Poséidon a donc les moyens de poursuivre Ulysse de sa rancune après le retour du héros à Ithaque. Son autorité sur la terre ferme, cependant, n’est pas sans partage. Les autres dieux, qui n’osent intervenir dans son royaume, peuvent sur la terre porter secours à son ennemi. C’est ainsi qu’Athéna accueille Ulysse dès son arrivée à Ithaque. Et c’est sur la terre ferme qu’à l’issue d’une ultime épreuve Ulysse parvient à échapper à la rancune de Poséidon. Car, de même que l’Iliade commence par une terrible colère et s’achève sur un apaisement, de même l’Odyssée est aussi l’histoire d’un retour à l’ordre et à la paix. L’épopée ne s’achève pas, en effet, sur le massacre des prétendants. Une fois Ulysse rétabli dans sa royauté aux côtés de son père Laërte, de sa femme Pénélope et de son fils Télémaque, il doit encore accomplir une tâche que Tirésias lui avait prescrite de longue date :
"[Tirésias] m’a ordonné d’aller de ville en ville par le monde, tenant entre mes mains ma bonne rame, jusqu’à ce que je trouve ceux qui ne connaissent pas la mer, et qui ne mêlent pas de sel aux aliments ; ils ne connaissent pas les navires fardés de rouge, ni les rames qui sont les ailes des navires.
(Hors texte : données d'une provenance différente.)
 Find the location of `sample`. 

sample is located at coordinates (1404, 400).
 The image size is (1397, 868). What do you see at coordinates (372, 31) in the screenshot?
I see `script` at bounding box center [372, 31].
Ensuite il me donna le clair indice que voici : lorsque quelqu’un, croisant ma route, croira voir sur mon illustre épaule une pelle à vanner, alors il m’ordonna, plantant ma bonne rame en terre, d’offrir un sacrifice au seigneur Poséidon : bélier, taureau, verrat capable de couvrir les truies, puis de rentrer chez moi, d’offrir les saintes hécatombes aux Immortels qui possèdent le ciel immense, dans l’ordre rituel. Et la mort viendra me chercher hors de la mer, une très douce mort qui m’abattra affaibli par l’âge opulent ; le peuple autour de moi sera heureux. Voilà tout ce qu’il me prédit." (Odyssée, XXIII, 267-284.)
Guidé par la prophétie de Tirésias, Ulysse quitte l’univers de Poséidon et du Cyclope pour rejoindre le monde du blé (celui de la "pelle à grains"), de l’agriculture, des mangeurs de pain chers à Homère, de la vie en communauté ("au milieu des peuples fortunés"), toutes choses que le Cyclope ignorait et desquelles son père avait voulu priver Ulysse. Un sacrifice à Poséidon, enfin amadoué, marque ce retour à l’ordre et à la sérénité. Ulysse, cette fois, est définitivement passé du royaume inhumain de Poséidon aux terres accueillantes d’Athéna.